• _AIM OF THE EXERCISE_
From the listing below, select every line where the word "will" appears.

• _SOURCE RECORDS_
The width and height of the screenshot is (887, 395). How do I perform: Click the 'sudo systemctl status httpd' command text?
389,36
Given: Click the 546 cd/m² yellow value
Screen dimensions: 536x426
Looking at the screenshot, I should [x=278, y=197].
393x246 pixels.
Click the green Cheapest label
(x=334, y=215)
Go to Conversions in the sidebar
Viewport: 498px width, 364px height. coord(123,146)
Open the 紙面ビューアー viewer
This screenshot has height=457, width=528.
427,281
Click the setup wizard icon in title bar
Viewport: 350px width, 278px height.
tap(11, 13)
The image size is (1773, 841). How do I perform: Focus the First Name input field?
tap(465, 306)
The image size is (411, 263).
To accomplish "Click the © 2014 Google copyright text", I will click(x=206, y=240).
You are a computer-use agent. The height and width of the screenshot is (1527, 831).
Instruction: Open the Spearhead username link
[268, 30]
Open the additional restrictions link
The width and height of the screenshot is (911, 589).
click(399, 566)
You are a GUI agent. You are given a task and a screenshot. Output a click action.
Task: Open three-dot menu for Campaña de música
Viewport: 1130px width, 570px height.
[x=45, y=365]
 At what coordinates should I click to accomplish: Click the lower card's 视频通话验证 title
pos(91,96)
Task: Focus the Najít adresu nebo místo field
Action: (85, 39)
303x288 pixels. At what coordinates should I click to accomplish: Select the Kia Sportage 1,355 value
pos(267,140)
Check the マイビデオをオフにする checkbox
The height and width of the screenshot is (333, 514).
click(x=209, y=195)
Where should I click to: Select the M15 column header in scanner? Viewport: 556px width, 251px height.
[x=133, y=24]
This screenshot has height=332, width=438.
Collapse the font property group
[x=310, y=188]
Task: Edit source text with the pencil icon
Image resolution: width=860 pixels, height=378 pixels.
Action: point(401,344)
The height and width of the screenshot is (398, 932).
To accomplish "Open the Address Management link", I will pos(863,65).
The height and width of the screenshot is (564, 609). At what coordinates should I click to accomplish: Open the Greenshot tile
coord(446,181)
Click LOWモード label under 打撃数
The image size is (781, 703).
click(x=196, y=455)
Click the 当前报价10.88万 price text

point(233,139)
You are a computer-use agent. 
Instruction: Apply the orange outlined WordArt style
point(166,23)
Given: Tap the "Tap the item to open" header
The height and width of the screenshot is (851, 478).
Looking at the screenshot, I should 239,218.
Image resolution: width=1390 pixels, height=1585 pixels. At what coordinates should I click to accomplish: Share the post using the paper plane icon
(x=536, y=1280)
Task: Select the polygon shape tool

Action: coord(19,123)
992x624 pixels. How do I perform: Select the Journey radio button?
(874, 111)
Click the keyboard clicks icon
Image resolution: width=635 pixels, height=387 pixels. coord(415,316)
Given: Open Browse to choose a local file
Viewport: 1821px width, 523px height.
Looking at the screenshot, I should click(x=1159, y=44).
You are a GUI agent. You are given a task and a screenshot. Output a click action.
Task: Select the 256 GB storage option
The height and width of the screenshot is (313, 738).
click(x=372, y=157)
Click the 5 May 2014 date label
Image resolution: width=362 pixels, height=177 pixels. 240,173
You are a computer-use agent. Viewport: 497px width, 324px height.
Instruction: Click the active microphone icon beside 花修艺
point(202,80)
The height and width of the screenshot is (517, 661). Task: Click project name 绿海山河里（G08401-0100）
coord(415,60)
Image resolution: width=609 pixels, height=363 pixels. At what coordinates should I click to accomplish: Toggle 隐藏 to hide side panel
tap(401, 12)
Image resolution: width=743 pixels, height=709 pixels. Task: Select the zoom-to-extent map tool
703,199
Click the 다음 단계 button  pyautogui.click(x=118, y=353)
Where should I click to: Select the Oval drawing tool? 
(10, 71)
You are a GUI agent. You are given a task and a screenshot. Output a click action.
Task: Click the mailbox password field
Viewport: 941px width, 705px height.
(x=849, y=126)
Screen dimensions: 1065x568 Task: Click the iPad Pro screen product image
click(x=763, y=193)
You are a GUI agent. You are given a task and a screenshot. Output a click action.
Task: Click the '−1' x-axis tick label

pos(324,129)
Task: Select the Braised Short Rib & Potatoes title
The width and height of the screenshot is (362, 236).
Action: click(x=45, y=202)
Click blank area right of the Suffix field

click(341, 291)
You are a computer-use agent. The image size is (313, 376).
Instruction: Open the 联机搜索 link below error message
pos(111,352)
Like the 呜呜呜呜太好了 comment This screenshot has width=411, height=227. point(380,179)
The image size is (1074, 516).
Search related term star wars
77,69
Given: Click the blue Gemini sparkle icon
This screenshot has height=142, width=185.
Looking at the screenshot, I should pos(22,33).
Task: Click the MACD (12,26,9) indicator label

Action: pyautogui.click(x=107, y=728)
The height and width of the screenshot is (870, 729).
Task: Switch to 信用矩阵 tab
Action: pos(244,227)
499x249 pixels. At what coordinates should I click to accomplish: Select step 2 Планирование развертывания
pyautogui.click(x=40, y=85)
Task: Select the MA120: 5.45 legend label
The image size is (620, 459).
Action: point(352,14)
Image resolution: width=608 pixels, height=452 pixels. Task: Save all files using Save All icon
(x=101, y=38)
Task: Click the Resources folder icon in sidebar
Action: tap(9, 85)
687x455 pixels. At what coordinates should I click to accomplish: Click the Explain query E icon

• _WRITTEN RESPONSE_
To accomplish "Click the © 2014 Google copyright text", I will click(x=206, y=240).
To accomplish "Open the Address Management link", I will pos(863,65).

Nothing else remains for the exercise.